## Task details
From the listing below, copy every line with the word "axis".

## Dataset entries
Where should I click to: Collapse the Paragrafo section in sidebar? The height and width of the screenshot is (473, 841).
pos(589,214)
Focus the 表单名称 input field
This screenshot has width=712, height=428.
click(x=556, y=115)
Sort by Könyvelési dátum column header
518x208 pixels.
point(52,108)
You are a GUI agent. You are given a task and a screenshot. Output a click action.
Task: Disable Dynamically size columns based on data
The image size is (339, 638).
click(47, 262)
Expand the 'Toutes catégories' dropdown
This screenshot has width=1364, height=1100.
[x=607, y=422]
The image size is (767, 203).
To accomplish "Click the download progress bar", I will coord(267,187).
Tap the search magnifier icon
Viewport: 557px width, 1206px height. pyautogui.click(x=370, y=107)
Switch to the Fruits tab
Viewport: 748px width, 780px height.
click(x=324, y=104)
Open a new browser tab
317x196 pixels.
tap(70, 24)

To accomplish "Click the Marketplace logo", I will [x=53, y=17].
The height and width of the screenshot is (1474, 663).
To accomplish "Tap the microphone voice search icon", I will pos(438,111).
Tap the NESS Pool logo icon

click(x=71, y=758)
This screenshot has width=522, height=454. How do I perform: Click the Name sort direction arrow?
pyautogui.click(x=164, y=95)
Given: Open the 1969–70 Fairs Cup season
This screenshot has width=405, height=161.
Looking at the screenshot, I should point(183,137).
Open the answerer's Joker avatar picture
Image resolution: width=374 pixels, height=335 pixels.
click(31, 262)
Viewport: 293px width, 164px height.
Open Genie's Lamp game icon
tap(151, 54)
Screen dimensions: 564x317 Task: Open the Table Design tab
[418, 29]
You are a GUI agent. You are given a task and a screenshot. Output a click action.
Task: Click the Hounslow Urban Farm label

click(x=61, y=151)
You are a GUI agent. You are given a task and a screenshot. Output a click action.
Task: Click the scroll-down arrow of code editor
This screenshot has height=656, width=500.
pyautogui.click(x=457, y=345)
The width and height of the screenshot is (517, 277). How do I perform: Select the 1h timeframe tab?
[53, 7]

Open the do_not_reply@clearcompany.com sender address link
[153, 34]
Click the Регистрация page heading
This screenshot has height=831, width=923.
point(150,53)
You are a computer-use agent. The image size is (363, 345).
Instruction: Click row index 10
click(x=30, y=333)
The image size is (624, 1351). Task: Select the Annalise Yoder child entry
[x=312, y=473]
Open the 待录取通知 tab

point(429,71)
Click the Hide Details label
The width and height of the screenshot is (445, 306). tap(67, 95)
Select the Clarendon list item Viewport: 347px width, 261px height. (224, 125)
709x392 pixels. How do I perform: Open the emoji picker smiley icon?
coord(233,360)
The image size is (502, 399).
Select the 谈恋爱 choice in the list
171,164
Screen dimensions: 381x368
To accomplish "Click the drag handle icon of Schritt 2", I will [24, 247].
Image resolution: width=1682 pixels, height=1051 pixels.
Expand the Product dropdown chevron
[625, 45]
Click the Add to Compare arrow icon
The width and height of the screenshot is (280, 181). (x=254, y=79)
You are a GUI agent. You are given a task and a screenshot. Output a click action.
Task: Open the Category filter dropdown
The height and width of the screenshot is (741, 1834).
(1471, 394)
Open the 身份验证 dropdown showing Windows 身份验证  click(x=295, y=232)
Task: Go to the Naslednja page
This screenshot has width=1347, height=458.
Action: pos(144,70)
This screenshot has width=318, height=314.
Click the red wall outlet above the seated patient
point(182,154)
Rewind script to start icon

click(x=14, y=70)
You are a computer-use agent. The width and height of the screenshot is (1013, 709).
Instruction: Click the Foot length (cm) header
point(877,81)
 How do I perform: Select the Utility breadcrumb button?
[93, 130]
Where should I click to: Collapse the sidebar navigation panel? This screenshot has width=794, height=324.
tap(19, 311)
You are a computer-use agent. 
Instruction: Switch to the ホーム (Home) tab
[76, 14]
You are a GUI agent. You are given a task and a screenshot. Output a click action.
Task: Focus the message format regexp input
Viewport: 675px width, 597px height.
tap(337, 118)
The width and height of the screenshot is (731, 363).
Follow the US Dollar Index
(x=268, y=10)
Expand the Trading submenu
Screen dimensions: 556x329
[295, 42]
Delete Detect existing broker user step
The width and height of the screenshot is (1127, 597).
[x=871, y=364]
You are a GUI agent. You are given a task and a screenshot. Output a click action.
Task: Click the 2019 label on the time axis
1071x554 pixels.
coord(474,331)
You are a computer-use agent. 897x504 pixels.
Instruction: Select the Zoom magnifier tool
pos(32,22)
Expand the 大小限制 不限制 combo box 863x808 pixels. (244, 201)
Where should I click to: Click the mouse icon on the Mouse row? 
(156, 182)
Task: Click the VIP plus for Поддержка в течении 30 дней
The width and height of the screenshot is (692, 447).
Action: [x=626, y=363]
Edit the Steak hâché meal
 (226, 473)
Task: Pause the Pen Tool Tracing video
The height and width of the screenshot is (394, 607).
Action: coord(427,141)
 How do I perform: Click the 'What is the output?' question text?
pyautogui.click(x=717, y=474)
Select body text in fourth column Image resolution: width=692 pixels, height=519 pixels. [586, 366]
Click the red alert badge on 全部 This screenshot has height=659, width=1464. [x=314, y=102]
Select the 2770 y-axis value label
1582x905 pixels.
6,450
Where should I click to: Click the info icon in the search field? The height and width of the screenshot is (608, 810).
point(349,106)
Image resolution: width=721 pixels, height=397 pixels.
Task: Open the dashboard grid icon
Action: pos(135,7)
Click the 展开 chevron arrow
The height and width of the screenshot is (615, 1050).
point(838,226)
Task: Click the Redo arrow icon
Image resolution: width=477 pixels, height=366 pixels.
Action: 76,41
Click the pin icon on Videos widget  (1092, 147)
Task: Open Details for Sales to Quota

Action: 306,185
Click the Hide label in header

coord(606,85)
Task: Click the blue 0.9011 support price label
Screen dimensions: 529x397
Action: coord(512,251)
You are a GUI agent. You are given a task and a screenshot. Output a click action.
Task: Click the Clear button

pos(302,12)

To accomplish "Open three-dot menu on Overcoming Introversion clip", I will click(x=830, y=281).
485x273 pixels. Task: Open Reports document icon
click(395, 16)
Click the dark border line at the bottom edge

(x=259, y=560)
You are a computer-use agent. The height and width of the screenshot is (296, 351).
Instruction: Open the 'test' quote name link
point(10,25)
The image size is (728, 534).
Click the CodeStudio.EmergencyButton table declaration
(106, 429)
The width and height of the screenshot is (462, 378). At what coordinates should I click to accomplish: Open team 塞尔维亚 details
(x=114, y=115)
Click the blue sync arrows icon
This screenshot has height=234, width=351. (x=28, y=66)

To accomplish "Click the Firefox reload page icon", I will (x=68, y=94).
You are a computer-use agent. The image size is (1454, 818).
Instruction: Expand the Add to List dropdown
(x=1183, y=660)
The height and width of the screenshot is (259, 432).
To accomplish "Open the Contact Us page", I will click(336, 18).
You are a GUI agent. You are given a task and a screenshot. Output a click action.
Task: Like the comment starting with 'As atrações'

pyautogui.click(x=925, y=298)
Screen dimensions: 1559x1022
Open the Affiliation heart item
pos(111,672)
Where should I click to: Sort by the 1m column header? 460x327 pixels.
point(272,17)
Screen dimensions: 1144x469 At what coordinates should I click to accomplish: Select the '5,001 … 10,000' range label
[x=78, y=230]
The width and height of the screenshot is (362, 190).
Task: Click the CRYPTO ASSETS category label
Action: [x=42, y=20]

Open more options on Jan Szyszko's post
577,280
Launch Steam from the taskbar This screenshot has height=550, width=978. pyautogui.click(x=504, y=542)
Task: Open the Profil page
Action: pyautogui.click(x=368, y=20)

## Solved problem
Task: Click the 2019 label on the time axis
Select the 2770 y-axis value label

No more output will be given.